P2P met cryptography, and Blockchain was born, then Bitcoin saw the light and paved the way for Vitalik’s Ethereum. Then everything was decentralized, even better everything was distributed. Mankind had arrived to a better place. The promised land if you will. Where power is taken from the few and given to the people. Trust depends of math and not on anyone’s moral code.
It has been exhilarating to ride this wave, but I’ve just become aware of the reef ahead.
You see the thing is that Blockchain is not the same as Distributed power. Nor is Bitcoin or Ethereum for that matter. If the computers on which the blockchain runs are owned by a single entity or by a small group of them. The whole thing suddenly serves the exact opposite purpose.
Not only it doesn’t distribute power, it makes the powerful even more so. Now they not only have the power to decide, but also a cheap, fast, perfect record of everything that goes on the network. It seems like governments took a while to realize this, so they feared what they didn’t understand. You see, the “bitcoin is unstoppable” speech is very powerful and menacing to those in control (i.e. governments, banks, corporations, etc.)
Now we are seeing national central banks all over the world playing with the idea of merging digital currency into their monetary systems. Estonia has been exploring the “Estcoin”, A Japanese group of 70 big banks is playing with the Jcoin, Uruguay’s central bank is reportedly testing the concept too.

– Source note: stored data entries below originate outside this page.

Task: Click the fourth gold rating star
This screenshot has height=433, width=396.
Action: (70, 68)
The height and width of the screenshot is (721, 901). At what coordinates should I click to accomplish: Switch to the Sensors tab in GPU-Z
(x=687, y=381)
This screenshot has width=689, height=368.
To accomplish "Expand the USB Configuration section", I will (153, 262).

One of blockchain’s superpowers is its auditability. Every single transaction is forever recorded in the blockchain. It is a very transparent platform, and since it is very hard to know who owns or controls any given address, or even how many addresses a single individual owns, and it can be private too. But when a government owns and controls the blockchain privacy goes away and you’re left with any Auditor’s wet dream. Giving authorities a scary level of ability to look into your life.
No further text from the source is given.